We began prototyping in pure language, crafted a immediate, and generated a structured output. Since studying uncooked knowledge will be cumbersome, we are able to now current video transcriptions in a extra visually interesting approach.

Right here’s a doable orchestrator operate:

def transcribe_video(video: Video, …) -> None:
    display_video(video)
    transcription = get_video_transcription(video, …)
    display_speakers(transcription)
    display_transcripts(transcription)

Let’s add some knowledge visualization capabilities 🔽

import itertools
from collections.abc import Callable, Iterator

from pandas import DataFrame, Collection
from pandas.io.codecs.type import Styler
from pandas.io.codecs.style_render import CSSDict

BGCOLOR_COLUMN = "bg_color"  # Hidden column to retailer row background colours


def yield_known_speaker_color() -> Iterator[str]:
    PAL_40 = ("#669DF6", "#EE675C", "#FCC934", "#5BB974")
    PAL_30 = ("#8AB4F8", "#F28B82", "#FDD663", "#81C995")
    PAL_20 = ("#AECBFA", "#F6AEA9", "#FDE293", "#A8DAB5")
    PAL_10 = ("#D2E3FC", "#FAD2CF", "#FEEFC3", "#CEEAD6")
    PAL_05 = ("#E8F0FE", "#FCE8E6", "#FEF7E0", "#E6F4EA")
    return itertools.cycle([*PAL_40, *PAL_30, *PAL_20, *PAL_10, *PAL_05])

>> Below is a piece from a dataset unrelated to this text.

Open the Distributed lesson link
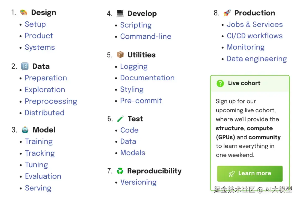44,113
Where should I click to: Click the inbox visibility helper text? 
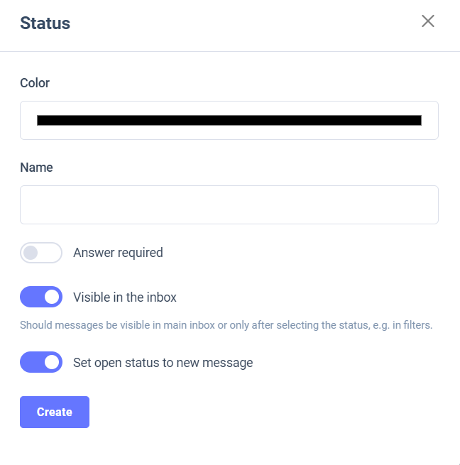click(226, 326)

def yield_unknown_speaker_color() -> Iterator[str]:
    GRAYS = ["#80868B", "#9AA0A6", "#BDC1C6", "#DADCE0", "#E8EAED", "#F1F3F4"]
    return itertools.cycle(GRAYS)


def get_color_for_voice_mapping(audio system: checklist[Speaker]) -> dict[int, str]:
    known_speaker_color = yield_known_speaker_color()
    unknown_speaker_color = yield_unknown_speaker_color()

    mapping: dict[int, str] = {}
    for speaker in audio system:
        if speaker.title != NOT_FOUND:
            shade = subsequent(known_speaker_color)
        else:
            shade = subsequent(unknown_speaker_color)
        mapping[speaker.voice] = shade

    return mapping


def get_table_styler(df: DataFrame) -> Styler:
    def join_styles(kinds: checklist[str]) -> str:
        return ";".be part of(kinds)

    table_css = [
        "color: #202124",
        "background-color: #BDC1C6",
        "border: 0",
        "border-radius: 0.5rem",
        "border-spacing: 0px",
        "outline: 0.5rem solid #BDC1C6",
        "margin: 1rem 0.5rem",
    ]
    th_css = ["background-color: #E8EAED"]
    th_td_css = ["text-align:left", "padding: 0.25rem 1rem"]
    table_styles = [
        CSSDict(selector="", props=join_styles(table_css)),
        CSSDict(selector="th", props=join_styles(th_css)),
        CSSDict(selector="th,td", props=join_styles(th_td_css)),
    ]

    return df.type.set_table_styles(table_styles).disguise()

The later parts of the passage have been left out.